Уже через день его снова включили в состав группы “А”. Теперь дни пролетали, как деревья, когда смотришь из вагонного окна: специальная физическая подготовка, стрельба, кроссы, штурмы зданий и транспортных средств, отработка техники десантирования из бронетранспортеров – БТР – и боевых машин пехоты – БМП. Все это катилось одно за другим, изматывало, и к вечеру все чувствовали себя так, будто побывали под гусеницами танка.
Еще через неделю Ромашов объявил, что, возможно, группа скоро выедет в спецкомандировку в город Кабул – столицу Демократической республики Афганистан.
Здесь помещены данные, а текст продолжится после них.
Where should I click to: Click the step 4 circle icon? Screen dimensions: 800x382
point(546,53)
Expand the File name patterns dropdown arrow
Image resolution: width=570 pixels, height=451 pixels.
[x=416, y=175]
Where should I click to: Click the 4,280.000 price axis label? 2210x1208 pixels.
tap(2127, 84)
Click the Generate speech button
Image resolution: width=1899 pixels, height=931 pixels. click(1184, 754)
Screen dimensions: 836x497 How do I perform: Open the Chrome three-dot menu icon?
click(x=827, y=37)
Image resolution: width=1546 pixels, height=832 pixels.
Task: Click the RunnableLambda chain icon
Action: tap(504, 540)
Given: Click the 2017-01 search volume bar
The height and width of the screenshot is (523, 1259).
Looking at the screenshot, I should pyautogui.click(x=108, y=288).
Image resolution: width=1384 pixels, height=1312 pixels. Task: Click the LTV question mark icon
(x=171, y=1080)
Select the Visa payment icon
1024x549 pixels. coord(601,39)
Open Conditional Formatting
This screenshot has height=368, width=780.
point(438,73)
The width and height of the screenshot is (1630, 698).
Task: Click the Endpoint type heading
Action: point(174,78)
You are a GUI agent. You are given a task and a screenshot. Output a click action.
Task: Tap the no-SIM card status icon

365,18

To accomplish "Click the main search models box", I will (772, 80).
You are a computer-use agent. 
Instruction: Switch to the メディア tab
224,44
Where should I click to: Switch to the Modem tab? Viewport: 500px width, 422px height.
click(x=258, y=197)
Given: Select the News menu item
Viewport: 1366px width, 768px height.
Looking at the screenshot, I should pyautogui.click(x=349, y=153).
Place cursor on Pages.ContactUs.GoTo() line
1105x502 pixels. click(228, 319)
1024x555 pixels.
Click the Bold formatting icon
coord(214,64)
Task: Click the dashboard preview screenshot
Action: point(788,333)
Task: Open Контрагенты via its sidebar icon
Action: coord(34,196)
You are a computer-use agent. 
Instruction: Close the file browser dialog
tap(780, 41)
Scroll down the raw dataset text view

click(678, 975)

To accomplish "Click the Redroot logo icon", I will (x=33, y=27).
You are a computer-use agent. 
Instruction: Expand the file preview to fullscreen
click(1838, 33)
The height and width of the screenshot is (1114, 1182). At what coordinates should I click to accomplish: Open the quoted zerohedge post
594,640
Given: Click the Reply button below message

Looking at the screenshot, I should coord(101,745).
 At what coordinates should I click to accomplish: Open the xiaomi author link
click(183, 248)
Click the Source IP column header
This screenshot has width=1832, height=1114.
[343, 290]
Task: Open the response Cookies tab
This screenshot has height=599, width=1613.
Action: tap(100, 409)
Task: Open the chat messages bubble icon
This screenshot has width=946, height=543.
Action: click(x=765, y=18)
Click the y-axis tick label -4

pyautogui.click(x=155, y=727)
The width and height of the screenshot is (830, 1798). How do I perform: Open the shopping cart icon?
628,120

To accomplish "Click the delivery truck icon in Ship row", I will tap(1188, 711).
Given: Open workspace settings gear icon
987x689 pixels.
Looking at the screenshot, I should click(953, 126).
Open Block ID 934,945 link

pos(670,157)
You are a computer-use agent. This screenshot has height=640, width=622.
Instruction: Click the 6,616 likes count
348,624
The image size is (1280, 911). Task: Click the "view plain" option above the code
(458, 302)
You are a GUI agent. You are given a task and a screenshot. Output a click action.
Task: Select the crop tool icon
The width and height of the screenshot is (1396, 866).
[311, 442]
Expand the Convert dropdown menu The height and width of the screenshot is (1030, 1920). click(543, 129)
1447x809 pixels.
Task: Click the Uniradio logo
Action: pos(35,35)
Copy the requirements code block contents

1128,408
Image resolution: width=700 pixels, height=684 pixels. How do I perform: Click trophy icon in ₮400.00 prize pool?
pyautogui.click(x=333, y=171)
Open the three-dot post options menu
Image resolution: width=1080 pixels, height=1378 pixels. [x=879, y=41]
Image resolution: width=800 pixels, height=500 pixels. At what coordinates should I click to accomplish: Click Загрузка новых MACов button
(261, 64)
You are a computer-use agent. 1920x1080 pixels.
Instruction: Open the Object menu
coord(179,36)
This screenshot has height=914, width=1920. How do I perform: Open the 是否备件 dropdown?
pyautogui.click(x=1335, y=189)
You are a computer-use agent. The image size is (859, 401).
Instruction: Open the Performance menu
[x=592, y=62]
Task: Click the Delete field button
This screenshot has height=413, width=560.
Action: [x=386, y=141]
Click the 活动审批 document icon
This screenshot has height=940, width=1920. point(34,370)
Плетнева будто кипятком окатили – в Кабул! он ведь Веру увидит!.. Должно быть, чувства отразились на физиономии, потому что по окончании дня, когда
– Ну, Плетнев, признавайся – это ты нарочно все организовал?
– Что? – не понял он.
– Да вот это! Не успел вернуться – опять в загранку! Понравилось?
– Просто Плетнев в рубашке родился, – сказал Астафьев, подмигивая. – Как говорят англичане, с серебряной ложкой во рту.
Плетнев хмыкнул.
– Ничего, скоро сами увидите эту загранку. Мало не покажется. Еще взвоете…
– Зато есть шанс! – возразил Сергей. – В Москве-то орден не получишь!..
Честно говоря, об орденах Плетнев никогда прежде не задумывался.
– При чем тут орден? – строго спросил Большаков, заместитель майора Ромашова. Он сунул было ногу в ботинок, да так и замер, недообувшись.
– Как при чем? – не унимался Сергей. – Орден – не шутка! Отличился – получи.
– Геройствовать хочешь? – хмуровато, с подозрением спросил Большаков, глядя на Астафьева сощуренным взглядом.
– Почему геройствовать? – ответил Серега, несколько тушуясь. – Геройствовать – это одно, а героизм – другое.
– Ну да. Геройствовать – это когда башка не варит, а выпендриться охота, – высказал громила Аникин свое мнение как самоочевидную истину. – А героизм – это когда кто-то вовремя о пушке не позаботился, а тебе теперь приказывают грудью на амбразуру…
– А если приказывают, то что же делать? Какой ты можешь быть герой, если не выполнил приказ? Если в стороне стоял, когда другие его выполняли? – спросил в свою очередь Астафьев.
– Не просто приказ, – строго уточнил Большаков. – А приказ, который только героическими усилиями можно выполнить! Или даже ценою жизни!..
– Приказы и преступные бывают, – сказал Плетнев. Или, вернее, брякнул.
Все молчали.
– Как это? – спросил Большаков, замерев с ботинком в руке и теперь уже на Плетнева уставившись с прищуром и серьезным подозрением во взгляде.
– Да очень просто. Фашистские солдаты тоже приказы выполняли. Тоже героями становились.
Зубов фыркнул.
– Смотря для кого! Для своих – герои, для нас – фашисты!
– А бомбу на Хиросиму сбросить?! – неожиданно горячо поддержал Астафьев. – Пилот честно приказ выполнил! Что же он – герой?! А тогда командир эскадрильи – преступник? Или кто преступник? Или никто не преступник?
– Да при чем тут Хиросима?! – отмахнулся Зубов. – Это же американцы!
Полностью одетый Большаков встряхнулся напоследок перед зеркалом, тронул влажные волосы расческой и подвел черту разговору:
– Так, ну все! Хватит языками молоть. Пошли!
И они пошли – с топотом, с гоготом, с гомоном и смехом, оставив за собой пустую сумрачную раздевалку, в проеме двери которой в солнечном луче вились пылинки, и мгновенно забыв все то, о чем только что с таким жаром толковали…
Плетнев собирался проехаться до ГУМа, и Астафьев взялся составить ему компанию.
– Хочу кое-что купить, – туманно пояснил Плетнев.
– Понятно, что не продать, – хмыкнул Сергей. – А что именно?
– Не знаю, – признался Плетнев. – Честно, не знаю. Не придумал еще.